Жизнь в лирике Пушкина всегда причастность, смерть — выделенность. Причастность чувству другого человека, дружбе, любви, включенность в толпу, поэзию, пейзаж, природу, историю, культуру. Смерть — уход в одиночество, вниз, «в холодные подземные жилища» («когда сойду в подвал мой тайный»). Образным выражением причастности в лирике Пушкина будет круг (друзей), пир («содвинем бокалы!») или цепь, связующая поколения, «отеческие гробы» и «младую жизнь». Любовь и радость получают в этом контексте глубокий смысл приобщения к сверхличностной жизни. Это придает стихотворениям «на случай», альбомным мадригалам и другим, казалось бы, «незначительным» мелким стихотворениям глубокий смысл.

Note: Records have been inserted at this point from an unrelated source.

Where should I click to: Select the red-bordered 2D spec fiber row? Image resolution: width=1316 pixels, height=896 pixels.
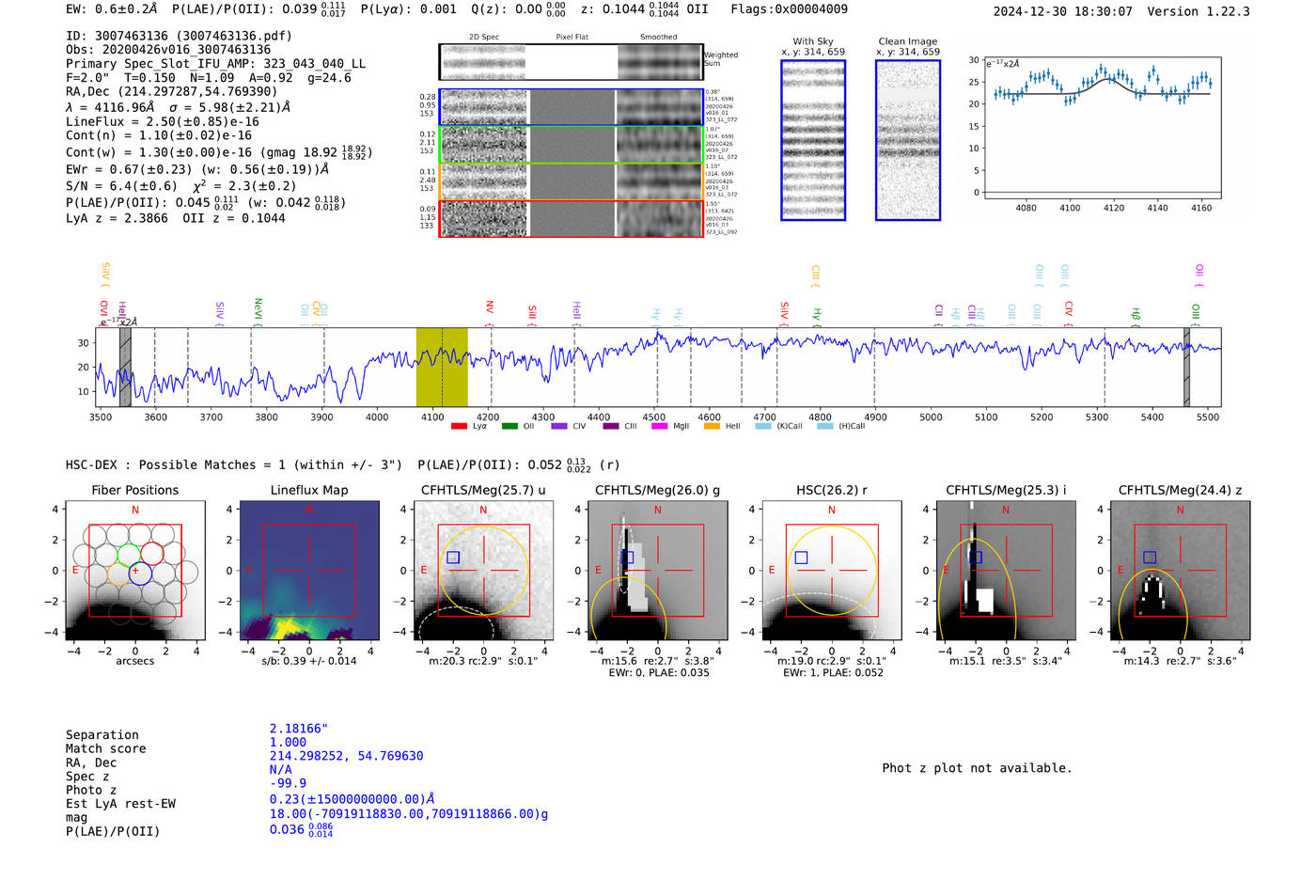pos(572,218)
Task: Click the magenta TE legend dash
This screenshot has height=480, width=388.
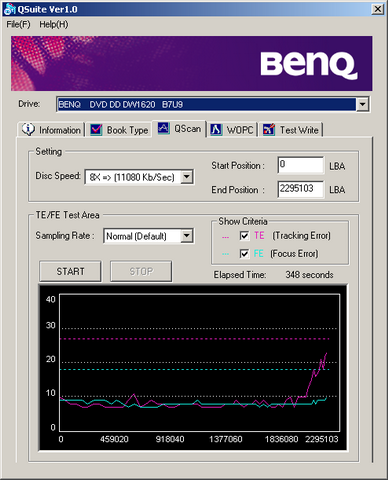Action: click(225, 237)
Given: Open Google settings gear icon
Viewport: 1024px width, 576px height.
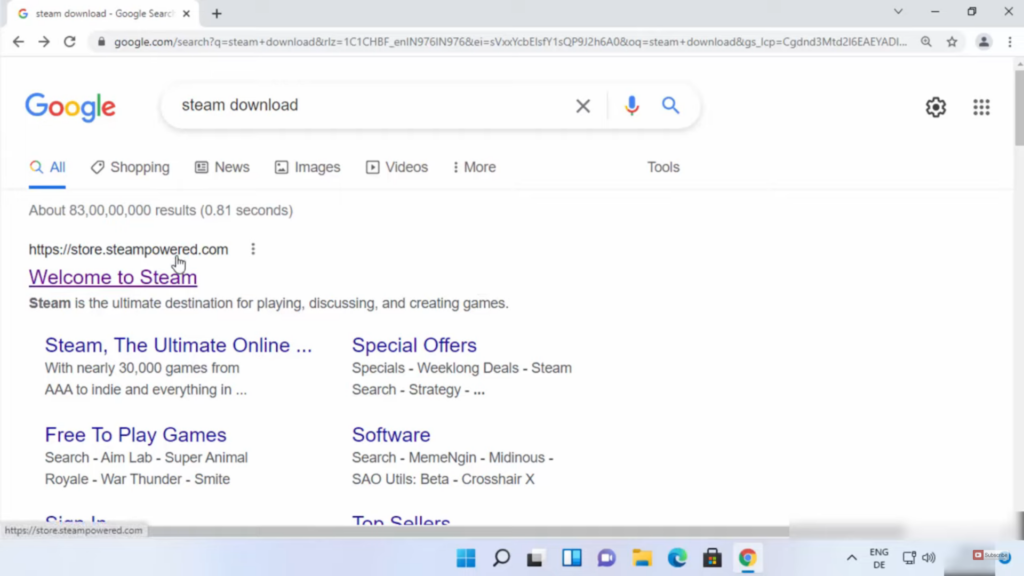Looking at the screenshot, I should [935, 107].
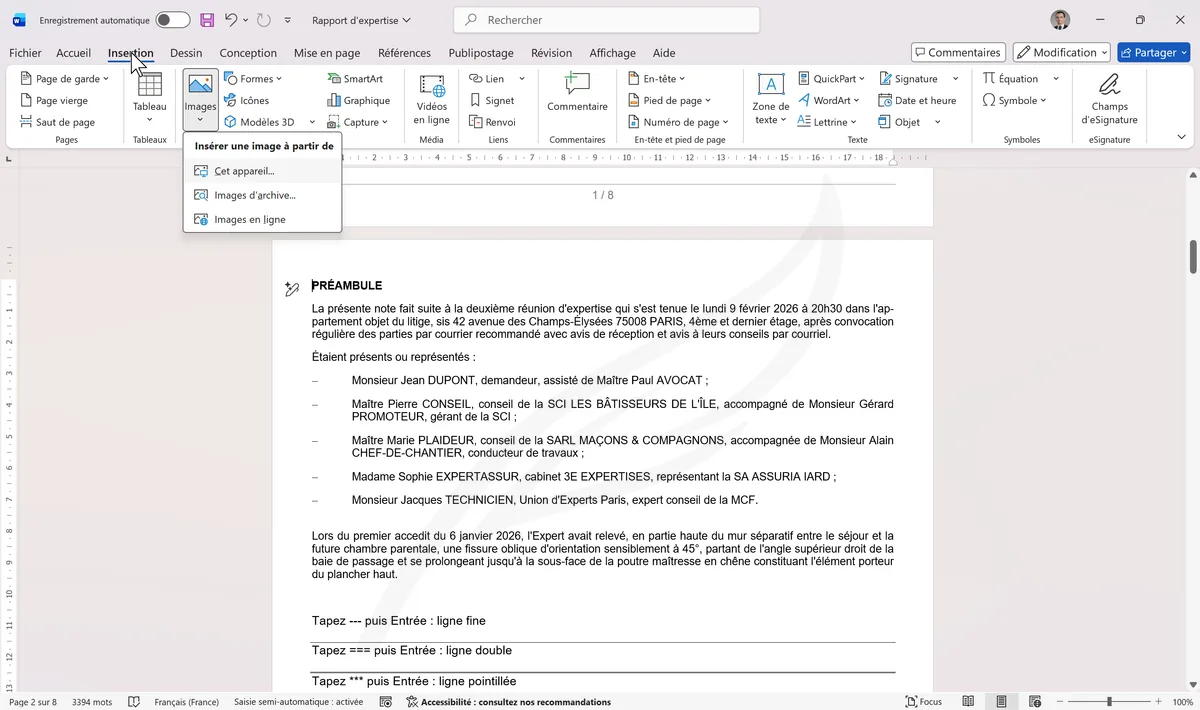Viewport: 1200px width, 710px height.
Task: Enable reading mode in the status bar
Action: point(967,701)
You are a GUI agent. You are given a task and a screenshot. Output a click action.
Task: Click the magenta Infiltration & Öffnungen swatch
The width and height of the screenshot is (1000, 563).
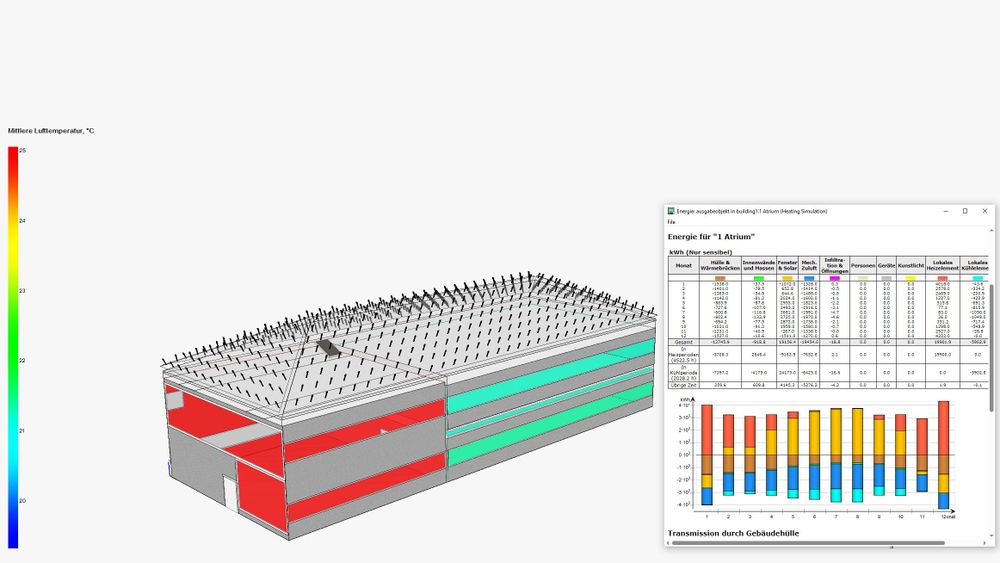click(834, 279)
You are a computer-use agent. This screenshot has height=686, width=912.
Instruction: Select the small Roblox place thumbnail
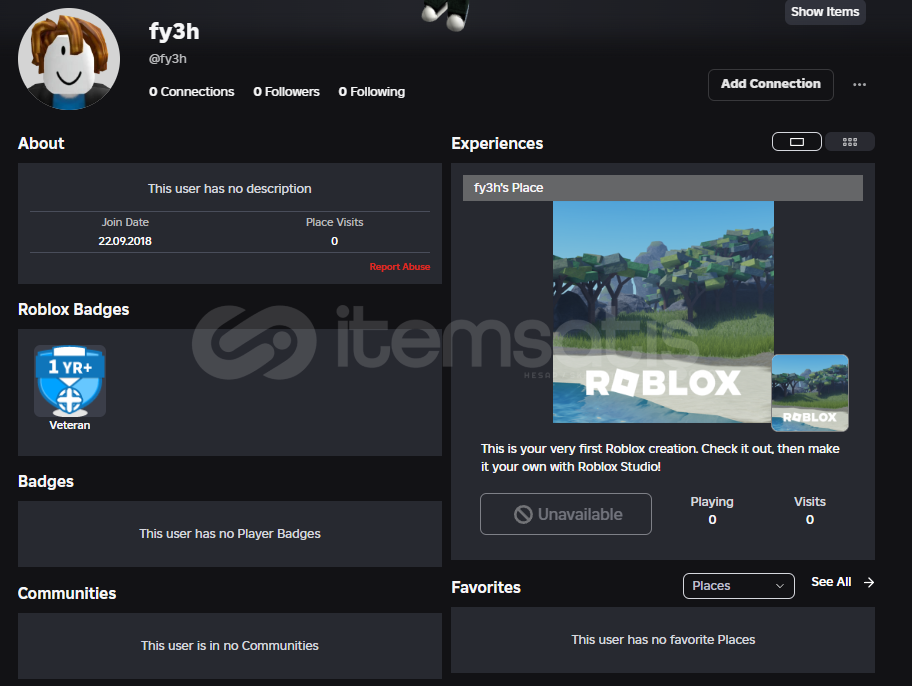[809, 393]
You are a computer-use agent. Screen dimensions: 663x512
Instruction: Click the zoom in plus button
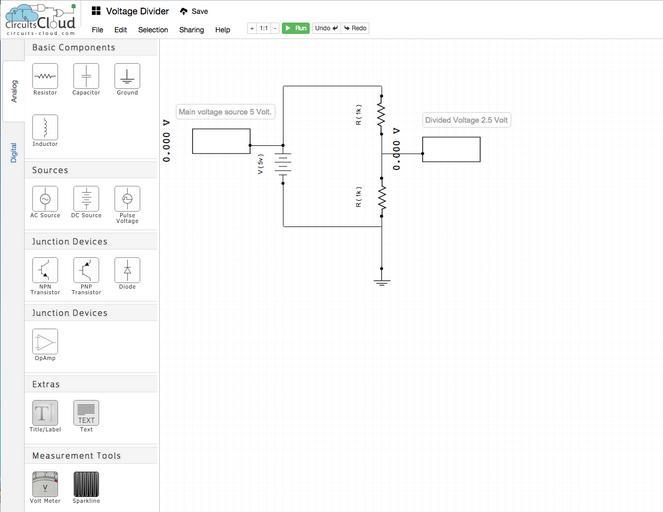pyautogui.click(x=252, y=28)
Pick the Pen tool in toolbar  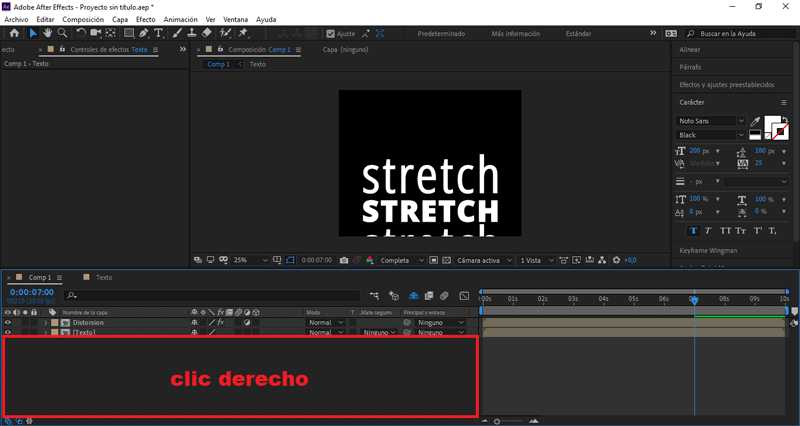144,33
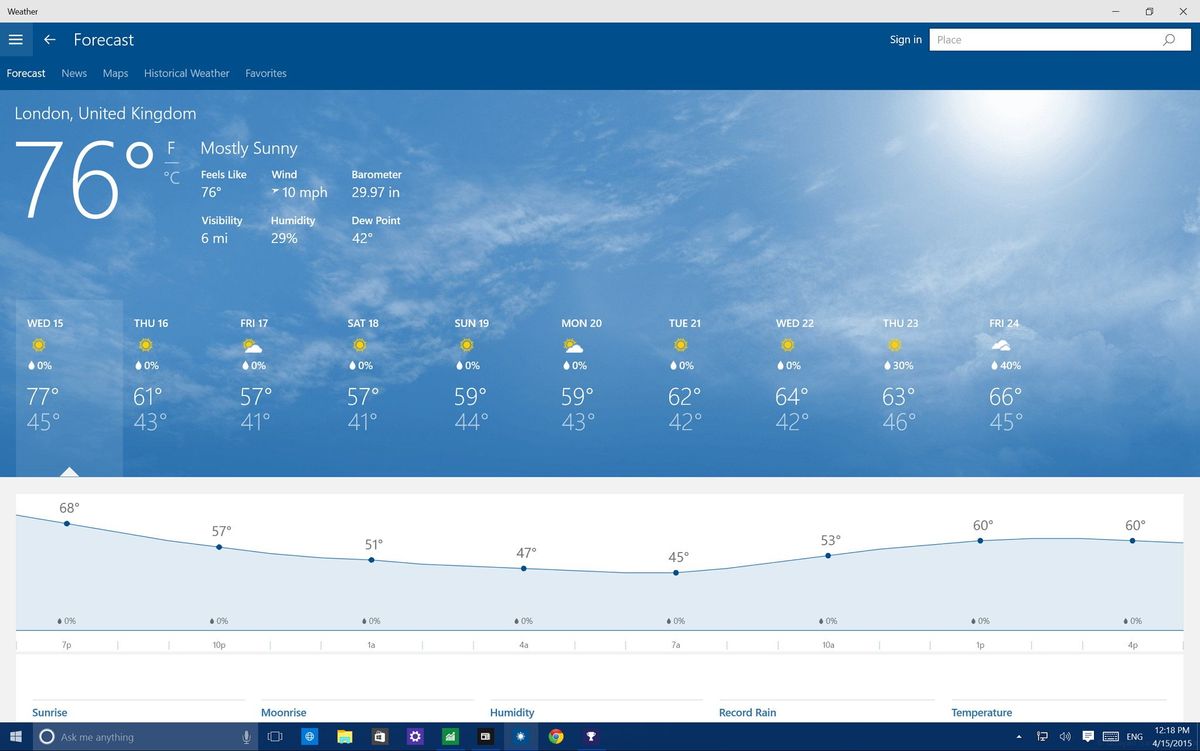Switch to the News tab
Screen dimensions: 1200x751
pyautogui.click(x=74, y=73)
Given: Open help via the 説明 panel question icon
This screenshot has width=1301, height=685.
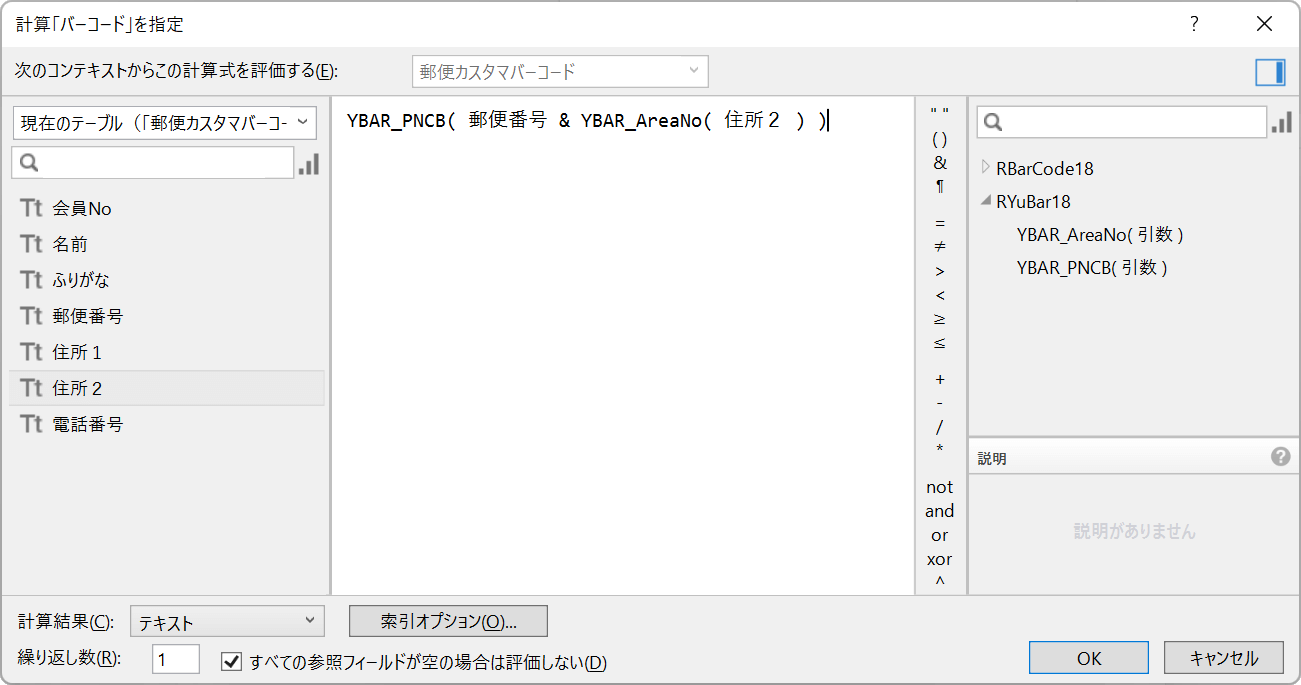Looking at the screenshot, I should pyautogui.click(x=1281, y=457).
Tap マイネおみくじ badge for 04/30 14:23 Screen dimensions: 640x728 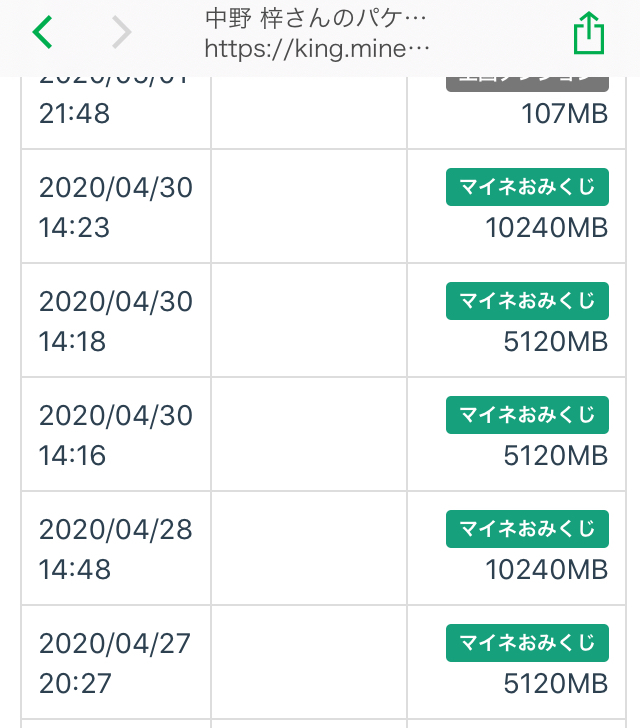click(527, 187)
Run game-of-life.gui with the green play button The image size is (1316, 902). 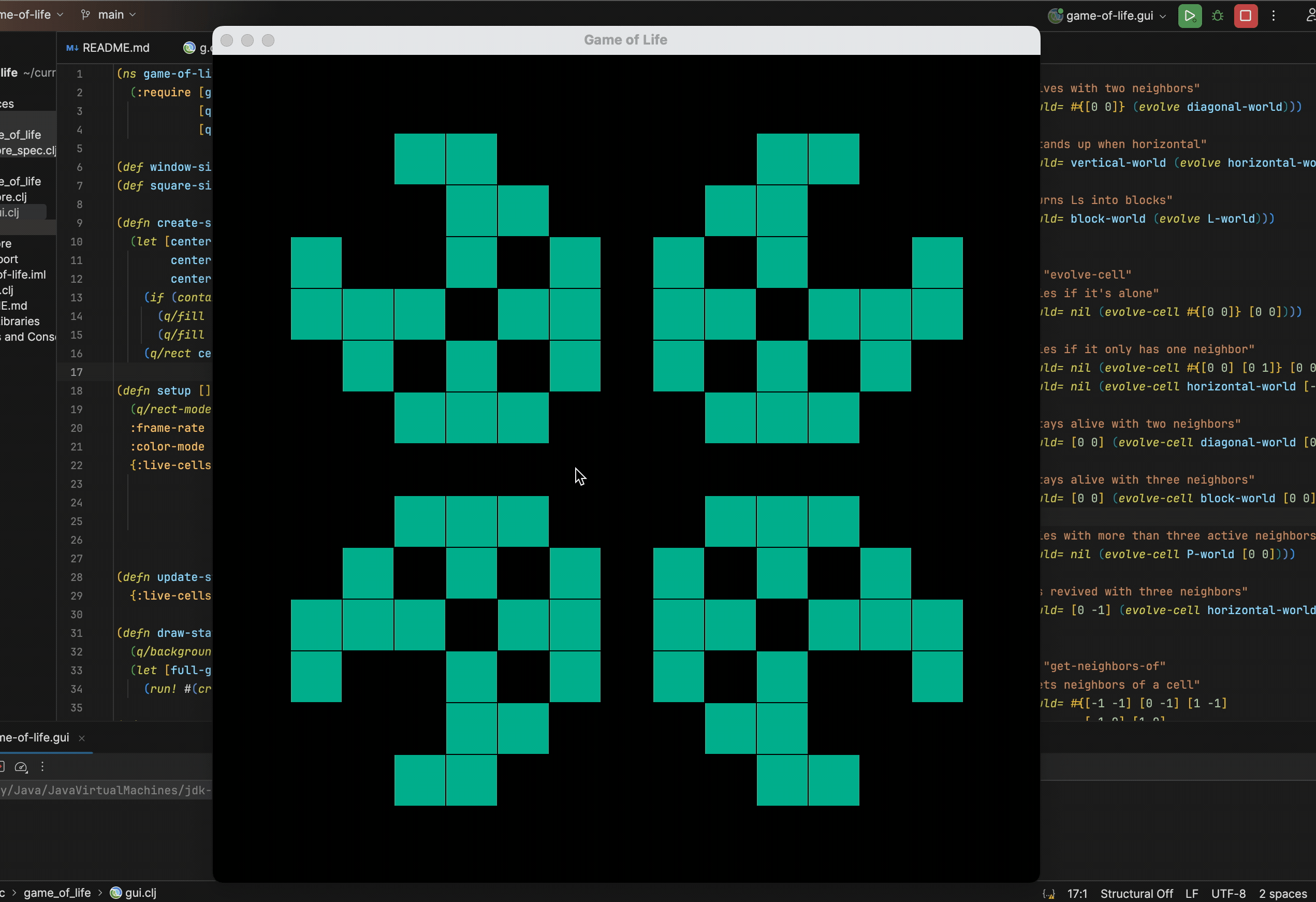[1190, 16]
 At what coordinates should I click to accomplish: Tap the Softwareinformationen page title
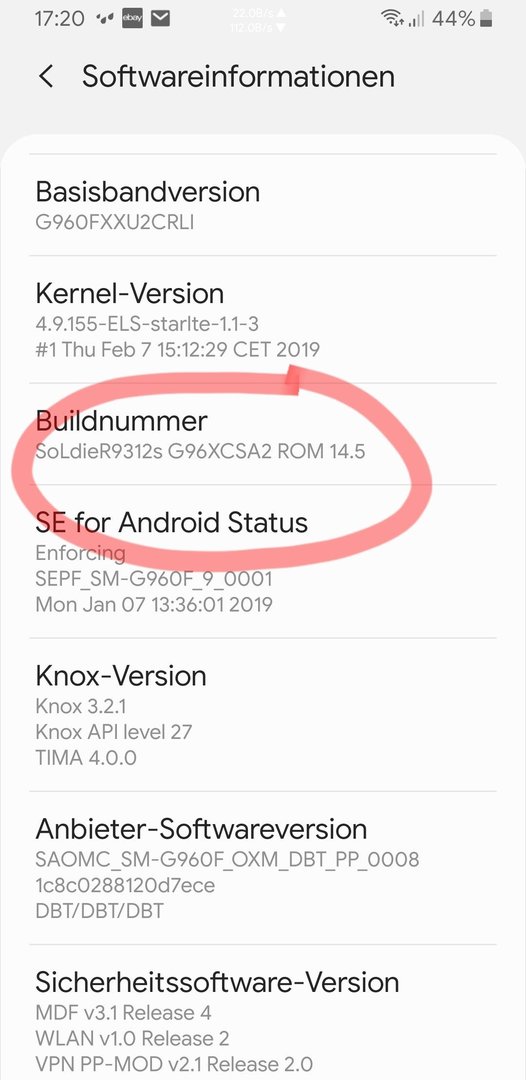tap(238, 76)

Борьба жизни и смерти отражается в образах движения, застывания, в конфликте текучего и неподвижного. Одновременно возникают противоположные образы: мертвого движения («топот бледного коня») и устойчивости жизни («нет, весь я не умру»). Образы эти могут варьироваться в сложных переплетениях смыслов. Так, могила («отеческие гробы», «гробовой вход»), включенная в непрерывность жизненного, исторического круговорота, воспринимается как образ жизни; творческая мысль подвижна и жизненна — «слова, слова, слова» («Из Пиндемонти») государственной бюрократии мертвы. Пушкина привлекают трагические конфликты проникновения смерти в пространство жизни и героические попытки силой любви, творчества, страсти отвоевать у смерти ее жертву («Заклинание», «Как счастлив я, когда могу покинуть…»). Это вызывает интерес к пограничной сфере, где любовь и смерть переплетаются. Давнее для Пушкина отождествление любви и свободы приводит к включению свободы — неволи и всего подчиненного этому образу семантического поля в смысловое пространство жизни — смерти.